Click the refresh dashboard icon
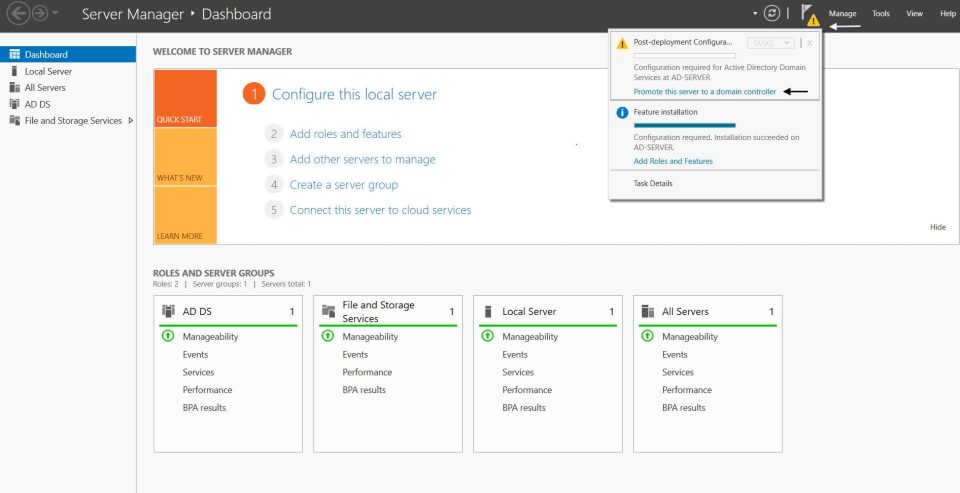The height and width of the screenshot is (493, 960). click(772, 13)
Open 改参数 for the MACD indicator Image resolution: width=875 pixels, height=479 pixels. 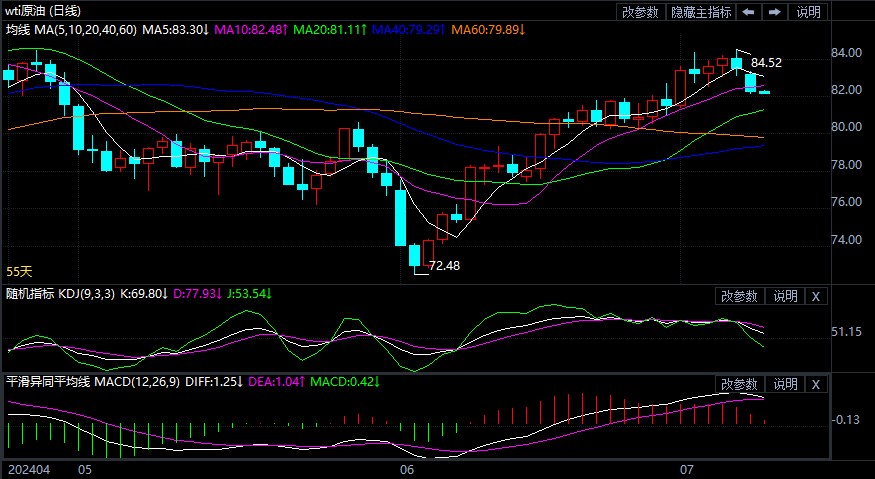coord(739,384)
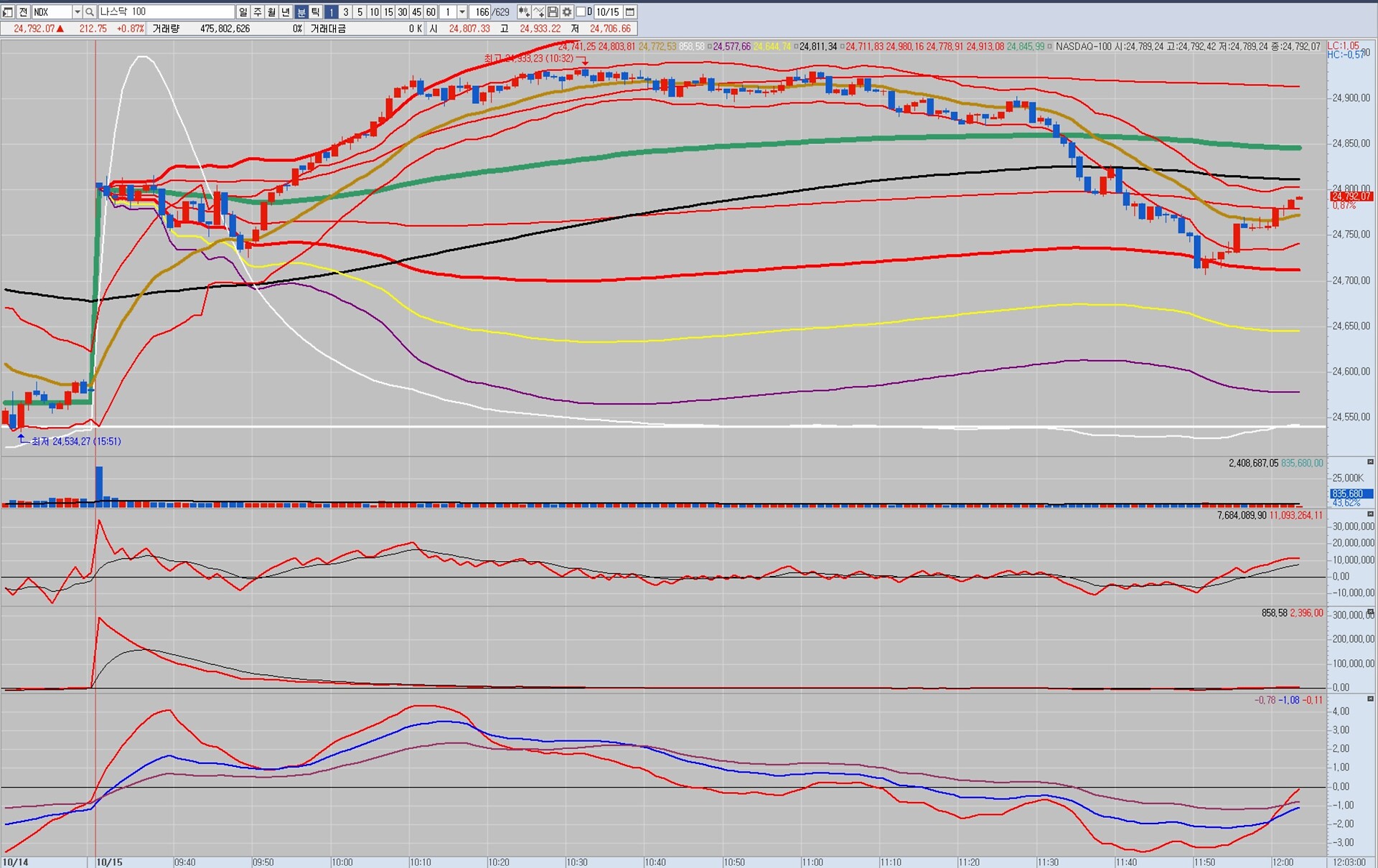This screenshot has height=868, width=1378.
Task: Click volume panel corner settings icon
Action: pos(1370,462)
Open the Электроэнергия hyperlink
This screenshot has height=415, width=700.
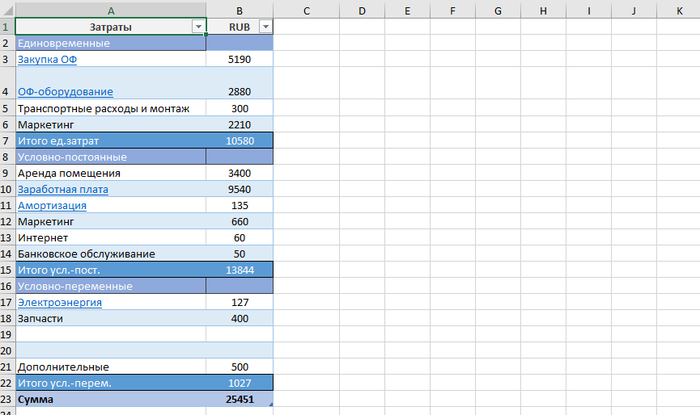tap(60, 302)
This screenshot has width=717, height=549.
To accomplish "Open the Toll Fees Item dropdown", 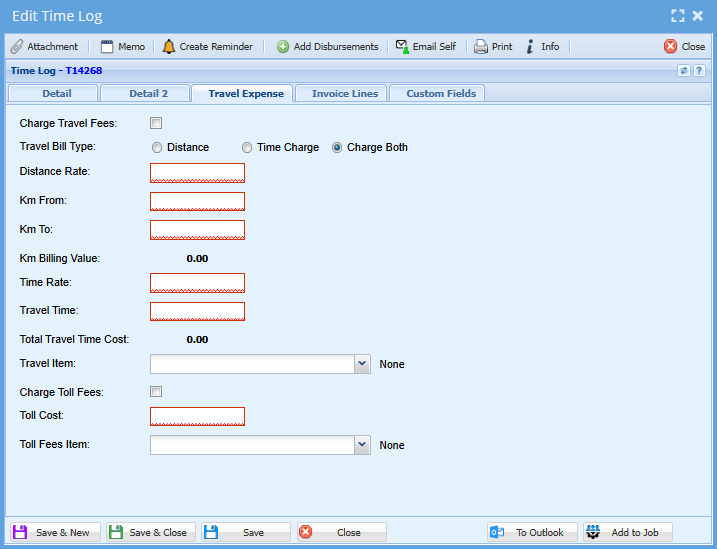I will [x=362, y=445].
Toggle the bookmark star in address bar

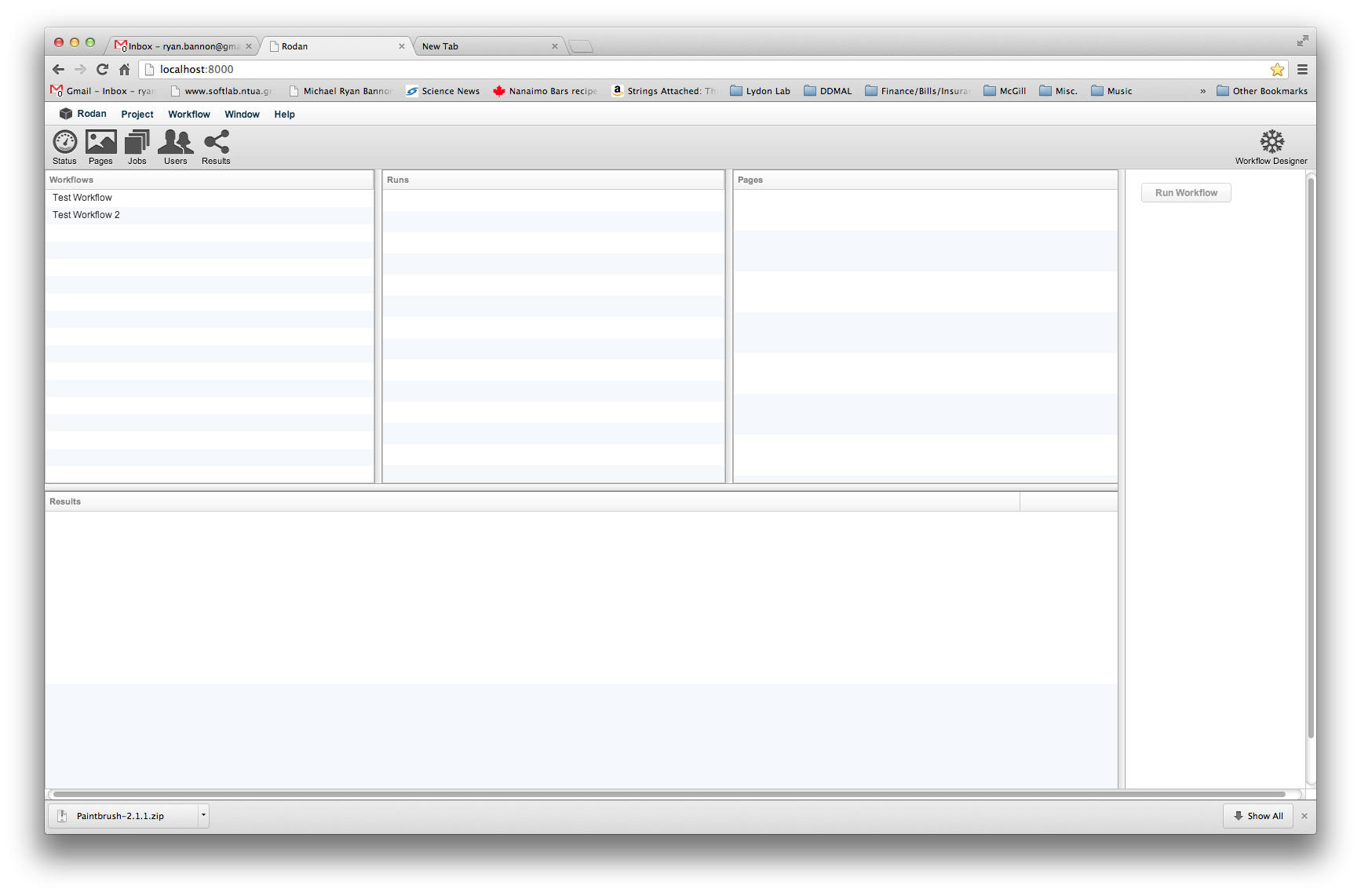pos(1277,69)
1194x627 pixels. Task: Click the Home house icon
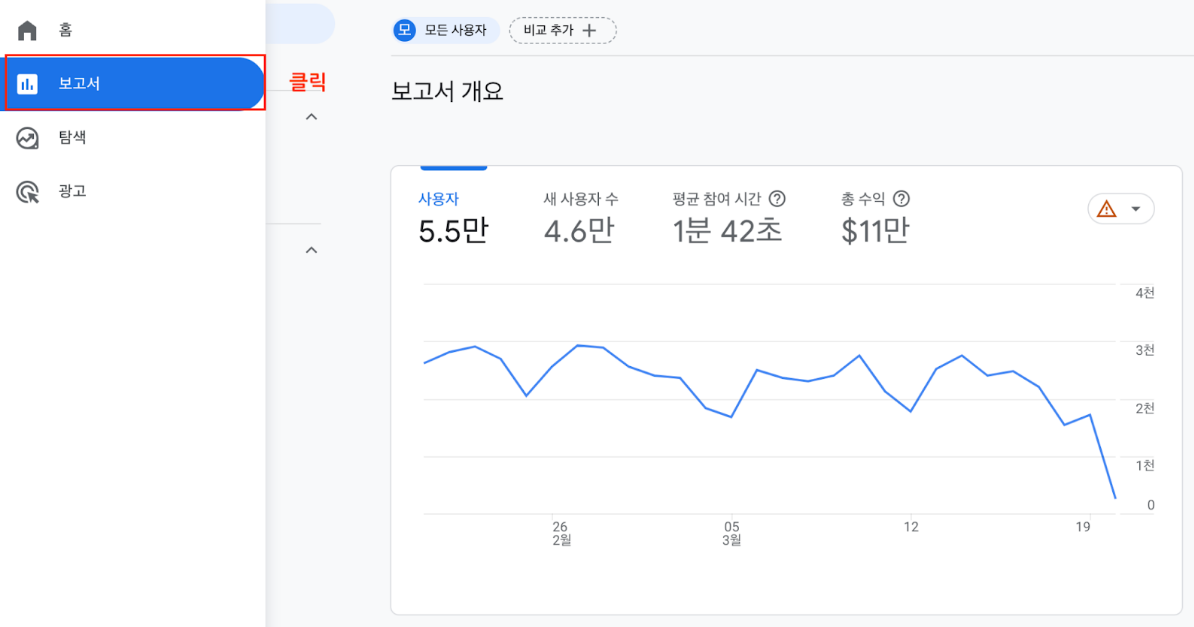(27, 30)
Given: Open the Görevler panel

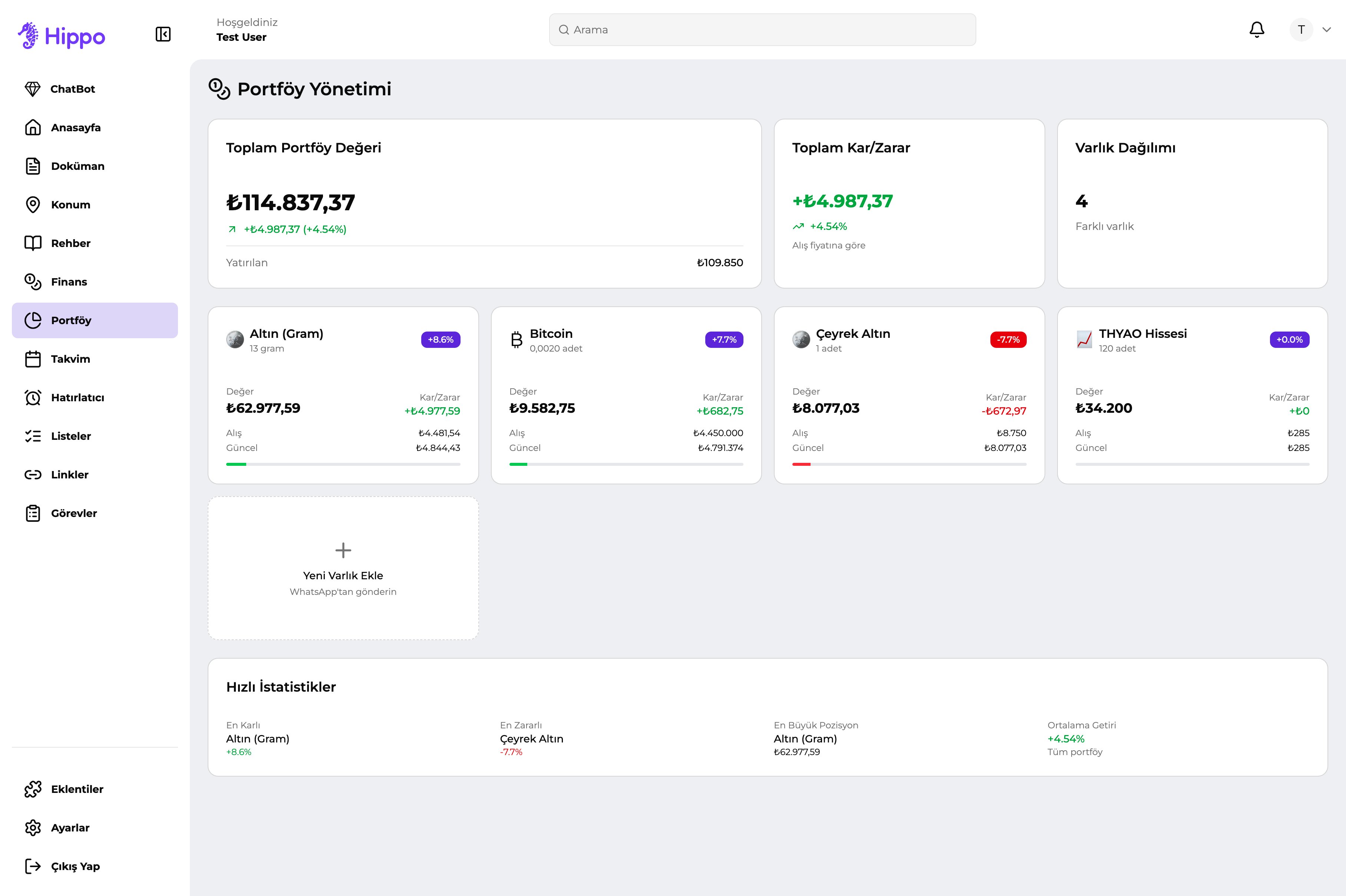Looking at the screenshot, I should pyautogui.click(x=73, y=513).
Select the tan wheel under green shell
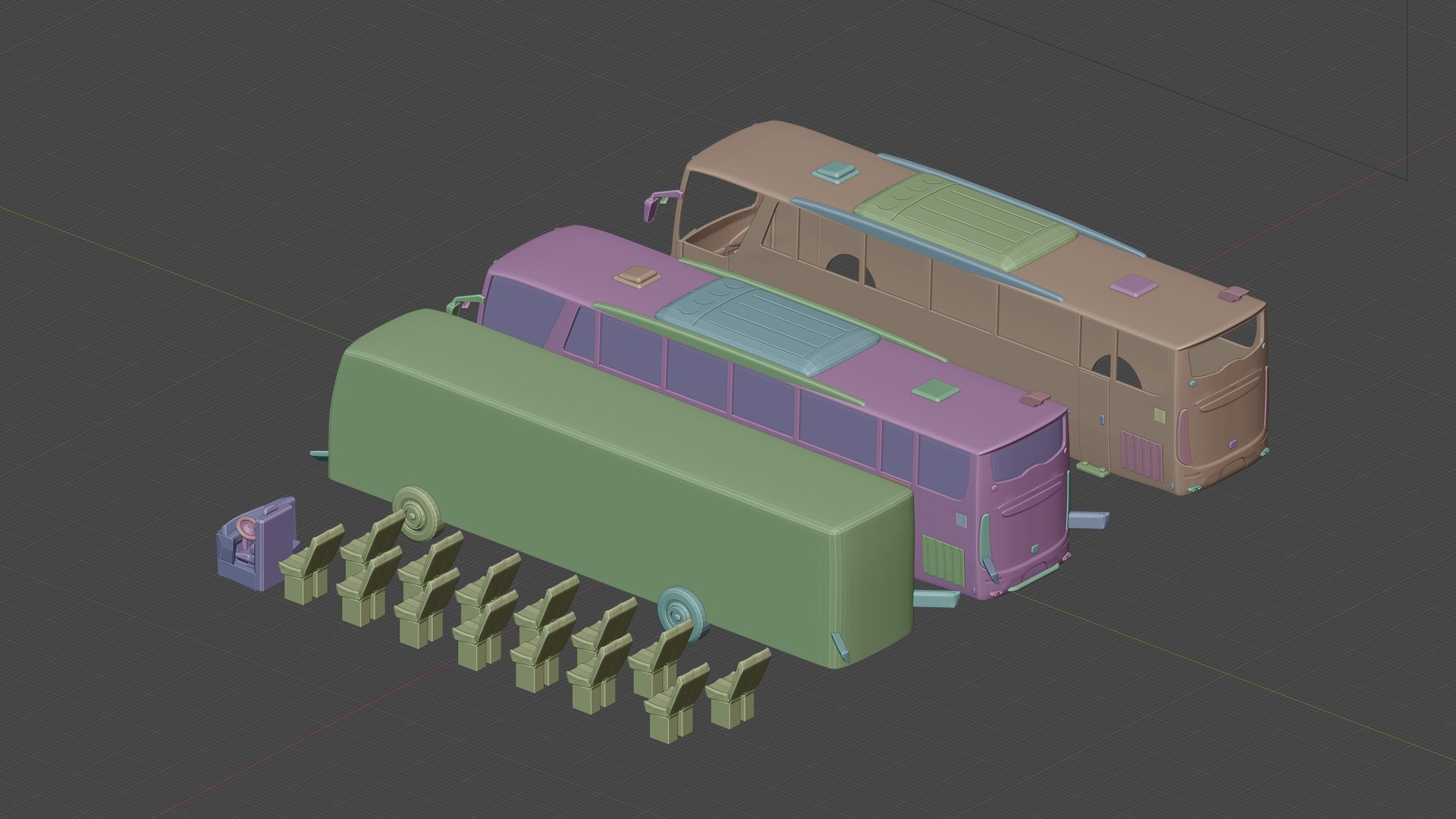This screenshot has height=819, width=1456. pos(416,513)
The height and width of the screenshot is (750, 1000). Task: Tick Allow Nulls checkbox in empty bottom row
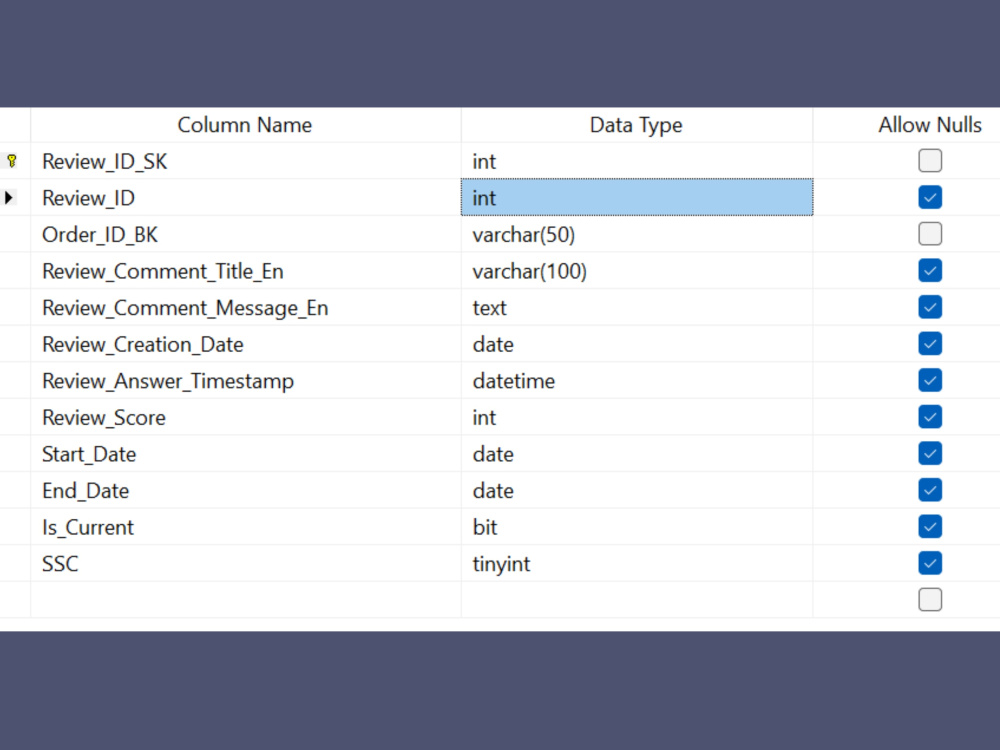point(930,599)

________________

▶ Given task:
Reproduce as a numbered list the lines of the listing from the line with "Toggle the bookmark star in address bar" to its final line, skipping any blank lines and leaving out the pictures.

▶ Result of the exercise:
1. Toggle the bookmark star in address bar
2. pos(1277,69)
3. 1194x627 pixels. Task: Click the Home house icon
4. (27, 30)
5. Given: Open the Görevler panel
6. Looking at the screenshot, I should pyautogui.click(x=73, y=513).
7. Select the tan wheel under green shell
8. This screenshot has height=819, width=1456. pos(416,513)
9. The height and width of the screenshot is (750, 1000). Task: Tick Allow Nulls checkbox in empty bottom row
10. point(930,599)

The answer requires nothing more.